Task description:
Convert the material into a JSON list of strings, from the line containing "Task: Zoom out on the map" down to the last line of the material, both included. Make each line its own string and leave out blank lines.

Material provided:

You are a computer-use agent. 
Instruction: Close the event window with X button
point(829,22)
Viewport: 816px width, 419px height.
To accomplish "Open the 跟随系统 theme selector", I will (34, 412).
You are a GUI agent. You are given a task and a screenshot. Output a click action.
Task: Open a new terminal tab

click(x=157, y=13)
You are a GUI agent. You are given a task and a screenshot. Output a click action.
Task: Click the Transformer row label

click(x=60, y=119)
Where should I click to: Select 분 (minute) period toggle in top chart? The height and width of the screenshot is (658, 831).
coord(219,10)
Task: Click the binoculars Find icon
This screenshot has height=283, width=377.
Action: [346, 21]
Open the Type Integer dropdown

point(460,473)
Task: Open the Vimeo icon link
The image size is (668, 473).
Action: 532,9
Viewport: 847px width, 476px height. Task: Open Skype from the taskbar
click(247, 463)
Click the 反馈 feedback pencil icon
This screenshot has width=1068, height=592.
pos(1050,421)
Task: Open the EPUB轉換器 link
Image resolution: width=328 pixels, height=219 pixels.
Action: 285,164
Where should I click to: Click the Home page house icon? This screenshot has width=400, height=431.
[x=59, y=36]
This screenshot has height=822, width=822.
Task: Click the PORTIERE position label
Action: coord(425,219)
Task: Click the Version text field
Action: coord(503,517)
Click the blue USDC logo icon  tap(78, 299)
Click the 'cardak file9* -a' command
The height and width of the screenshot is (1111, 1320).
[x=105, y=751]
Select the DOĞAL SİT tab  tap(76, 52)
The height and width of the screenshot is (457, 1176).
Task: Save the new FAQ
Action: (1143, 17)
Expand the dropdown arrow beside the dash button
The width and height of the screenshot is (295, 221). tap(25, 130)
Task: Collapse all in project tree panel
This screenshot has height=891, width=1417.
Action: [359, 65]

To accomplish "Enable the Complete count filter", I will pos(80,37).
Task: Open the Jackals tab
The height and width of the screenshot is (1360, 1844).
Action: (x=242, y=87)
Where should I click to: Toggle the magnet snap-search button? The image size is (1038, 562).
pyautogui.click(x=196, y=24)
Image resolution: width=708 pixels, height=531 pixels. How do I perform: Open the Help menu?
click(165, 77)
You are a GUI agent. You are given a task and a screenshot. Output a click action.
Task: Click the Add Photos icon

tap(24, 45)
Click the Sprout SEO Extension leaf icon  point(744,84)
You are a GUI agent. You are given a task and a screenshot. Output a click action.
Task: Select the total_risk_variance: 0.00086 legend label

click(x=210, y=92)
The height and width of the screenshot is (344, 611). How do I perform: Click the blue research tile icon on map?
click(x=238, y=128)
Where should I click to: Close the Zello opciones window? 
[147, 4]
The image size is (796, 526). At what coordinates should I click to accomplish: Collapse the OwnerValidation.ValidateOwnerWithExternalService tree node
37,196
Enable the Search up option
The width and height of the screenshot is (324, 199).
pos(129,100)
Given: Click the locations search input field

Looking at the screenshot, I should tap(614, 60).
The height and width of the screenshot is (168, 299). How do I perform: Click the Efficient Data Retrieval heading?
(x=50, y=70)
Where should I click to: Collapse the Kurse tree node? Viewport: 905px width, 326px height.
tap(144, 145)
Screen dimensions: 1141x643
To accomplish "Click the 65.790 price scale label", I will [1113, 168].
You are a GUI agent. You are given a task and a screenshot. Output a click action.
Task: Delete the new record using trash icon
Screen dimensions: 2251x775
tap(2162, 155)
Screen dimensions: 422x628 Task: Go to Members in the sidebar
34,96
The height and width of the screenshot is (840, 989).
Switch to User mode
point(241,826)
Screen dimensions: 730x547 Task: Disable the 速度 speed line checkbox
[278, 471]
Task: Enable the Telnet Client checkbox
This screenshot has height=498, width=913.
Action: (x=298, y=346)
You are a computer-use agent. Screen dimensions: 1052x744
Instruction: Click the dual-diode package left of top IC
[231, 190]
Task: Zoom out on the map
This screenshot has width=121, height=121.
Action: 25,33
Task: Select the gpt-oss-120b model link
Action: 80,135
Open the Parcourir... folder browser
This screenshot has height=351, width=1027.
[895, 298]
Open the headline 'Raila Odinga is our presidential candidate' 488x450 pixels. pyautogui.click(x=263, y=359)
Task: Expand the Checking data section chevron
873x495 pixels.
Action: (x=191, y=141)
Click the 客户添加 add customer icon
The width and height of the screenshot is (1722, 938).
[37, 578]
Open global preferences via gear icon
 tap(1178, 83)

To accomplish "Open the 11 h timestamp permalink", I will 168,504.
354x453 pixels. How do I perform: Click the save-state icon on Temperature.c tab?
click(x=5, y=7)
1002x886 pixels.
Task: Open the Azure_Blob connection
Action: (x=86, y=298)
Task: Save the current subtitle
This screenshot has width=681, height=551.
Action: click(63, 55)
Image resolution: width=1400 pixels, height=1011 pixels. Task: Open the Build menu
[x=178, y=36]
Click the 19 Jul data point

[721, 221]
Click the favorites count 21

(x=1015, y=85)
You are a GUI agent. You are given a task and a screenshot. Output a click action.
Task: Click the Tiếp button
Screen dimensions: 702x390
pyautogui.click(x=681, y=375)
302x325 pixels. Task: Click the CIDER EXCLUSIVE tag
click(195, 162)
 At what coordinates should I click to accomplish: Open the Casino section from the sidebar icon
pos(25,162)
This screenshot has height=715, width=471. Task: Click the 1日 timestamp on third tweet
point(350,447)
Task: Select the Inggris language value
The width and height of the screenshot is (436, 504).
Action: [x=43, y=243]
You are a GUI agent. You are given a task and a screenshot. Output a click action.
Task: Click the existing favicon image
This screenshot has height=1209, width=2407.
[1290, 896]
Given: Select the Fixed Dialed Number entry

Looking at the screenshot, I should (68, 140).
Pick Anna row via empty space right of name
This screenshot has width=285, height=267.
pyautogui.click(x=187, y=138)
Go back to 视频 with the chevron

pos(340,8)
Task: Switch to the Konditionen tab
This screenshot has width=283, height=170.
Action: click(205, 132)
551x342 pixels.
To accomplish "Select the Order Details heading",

Answer for the task:
[
  "Task: Zoom out on the map",
  "This screenshot has width=121, height=121.",
  "Action: 25,33",
  "Task: Select the gpt-oss-120b model link",
  "Action: 80,135",
  "Open the Parcourir... folder browser",
  "This screenshot has height=351, width=1027.",
  "[895, 298]",
  "Open the headline 'Raila Odinga is our presidential candidate' 488x450 pixels. pyautogui.click(x=263, y=359)",
  "Task: Expand the Checking data section chevron",
  "873x495 pixels.",
  "Action: (x=191, y=141)",
  "Click the 客户添加 add customer icon",
  "The width and height of the screenshot is (1722, 938).",
  "[37, 578]",
  "Open global preferences via gear icon",
  " tap(1178, 83)",
  "To accomplish \"Open the 11 h timestamp permalink\", I will 168,504.",
  "354x453 pixels. How do I perform: Click the save-state icon on Temperature.c tab?",
  "click(x=5, y=7)",
  "1002x886 pixels.",
  "Task: Open the Azure_Blob connection",
  "Action: (x=86, y=298)",
  "Task: Save the current subtitle",
  "This screenshot has width=681, height=551.",
  "Action: click(63, 55)",
  "Image resolution: width=1400 pixels, height=1011 pixels. Task: Open the Build menu",
  "[x=178, y=36]",
  "Click the 19 Jul data point",
  "[721, 221]",
  "Click the favorites count 21",
  "(x=1015, y=85)",
  "You are a GUI agent. You are given a task and a screenshot. Output a click action.",
  "Task: Click the Tiếp button",
  "Screen dimensions: 702x390",
  "pyautogui.click(x=681, y=375)",
  "302x325 pixels. Task: Click the CIDER EXCLUSIVE tag",
  "click(195, 162)",
  " At what coordinates should I click to accomplish: Open the Casino section from the sidebar icon",
  "pos(25,162)",
  "This screenshot has height=715, width=471. Task: Click the 1日 timestamp on third tweet",
  "point(350,447)",
  "Task: Select the Inggris language value",
  "The width and height of the screenshot is (436, 504).",
  "Action: [x=43, y=243]",
  "You are a GUI agent. You are given a task and a screenshot. Output a click action.",
  "Task: Click the existing favicon image",
  "This screenshot has height=1209, width=2407.",
  "[1290, 896]",
  "Given: Select the Fixed Dialed Number entry",
  "Looking at the screenshot, I should (68, 140).",
  "Pick Anna row via empty space right of name",
  "This screenshot has width=285, height=267.",
  "pyautogui.click(x=187, y=138)",
  "Go back to 视频 with the chevron",
  "pos(340,8)",
  "Task: Switch to the Konditionen tab",
  "This screenshot has width=283, height=170.",
  "Action: click(205, 132)",
  "551x342 pixels.",
  "To accomplish \"Select the Order Details heading\","
]